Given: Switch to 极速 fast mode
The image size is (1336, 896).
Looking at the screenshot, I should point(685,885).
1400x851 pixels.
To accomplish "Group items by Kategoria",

********************

## Exercise
Every record should be repeated exactly; please leave none out.

## Solution to the problem
Given: Switch to 极速 fast mode
The image size is (1336, 896).
Looking at the screenshot, I should point(685,885).
1400x851 pixels.
To accomplish "Group items by Kategoria",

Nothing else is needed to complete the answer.